Jean-Philippe Langevin, an expert in neurotrauma and a neurosurgeon at the Veterans Affairs Greater Los Angeles (VAGLA) medical centre, will lead the study as principal investigator. The project will enrol US military veterans with traumatic brain injury in an eight-week treatment protocol, and will examine change in cognitive function and regional brain activity as people receive nightly eTNS treatment at home.
Traumatic brain injury is a condition that arises after mechanical injury to the brain. According to the Centers for Disease Control and Prevention, an estimated 5.3 million Americans currently live with traumatic brain injury-related disability, with an annual total cost in 2010 estimated at US$76.5 billion, including US$11.5 billion in direct medical costs and US$64.8 billion in indirect costs including lost wages, lost productivity, and nonmedical expenditures. The Department of Defense has reported approximately 200,000 cases of traumatic brain injury in troops between 2000 and June 2010. While many individuals recover fully, approximately 15 to 34% of individuals with mild or moderate traumatic brain injury have persistent symptoms that may interfere with their return to work or school, including difficulties with memory, decision making, attention, movement, and emotional functioning.
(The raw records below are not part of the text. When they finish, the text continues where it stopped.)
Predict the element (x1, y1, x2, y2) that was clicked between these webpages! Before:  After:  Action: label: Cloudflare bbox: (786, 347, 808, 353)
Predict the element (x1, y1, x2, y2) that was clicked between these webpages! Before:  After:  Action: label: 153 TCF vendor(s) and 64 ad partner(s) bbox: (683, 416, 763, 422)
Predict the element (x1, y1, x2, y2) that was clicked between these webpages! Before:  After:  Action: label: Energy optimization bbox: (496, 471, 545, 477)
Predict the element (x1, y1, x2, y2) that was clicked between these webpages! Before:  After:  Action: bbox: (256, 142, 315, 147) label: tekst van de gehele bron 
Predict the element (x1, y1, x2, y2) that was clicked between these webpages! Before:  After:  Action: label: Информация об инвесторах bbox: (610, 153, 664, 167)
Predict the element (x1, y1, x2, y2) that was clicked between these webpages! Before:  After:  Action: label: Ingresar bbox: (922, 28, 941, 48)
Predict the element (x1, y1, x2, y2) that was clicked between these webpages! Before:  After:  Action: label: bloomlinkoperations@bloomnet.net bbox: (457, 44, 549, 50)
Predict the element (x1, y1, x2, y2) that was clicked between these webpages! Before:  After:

These issues not only impact the injured individuals, but also can have lasting effects on their families and communities.
“We are excited to be working with Dr Langevin and his colleagues on this important project. There is an acute need for more non-invasive traumatic brain injury treatment options, not only for our veterans returning from overseas combat operations but also for the millions of Americans involved in motor vehicle accidents, falls, and sports-related concussions,” says Lodwrick M Cook, chairman of NeuroSigma.
“Neuroimaging data from PET scans suggest that eTNS can influence the activity of certain brain areas associated with the cognitive functions that are disrupted in traumatic brain injury. This effect may be able to help these individuals overcome their impairments and the purpose of this study is to gather evidence related to this hypothesis,” adds Ian A Cook, NeuroSigma’s chief medical officer and senior vice president.
“We owe it to our veterans to evaluate whether eTNS can help with traumatic brain injury and are delighted to support this important phase I clinical trial by supplying Monarch eTNS systems. We are excited to be adding traumatic brain injury to our pipeline of therapies under development,” says Leon Ekchian, NeuroSigma’s president and chief executive officer.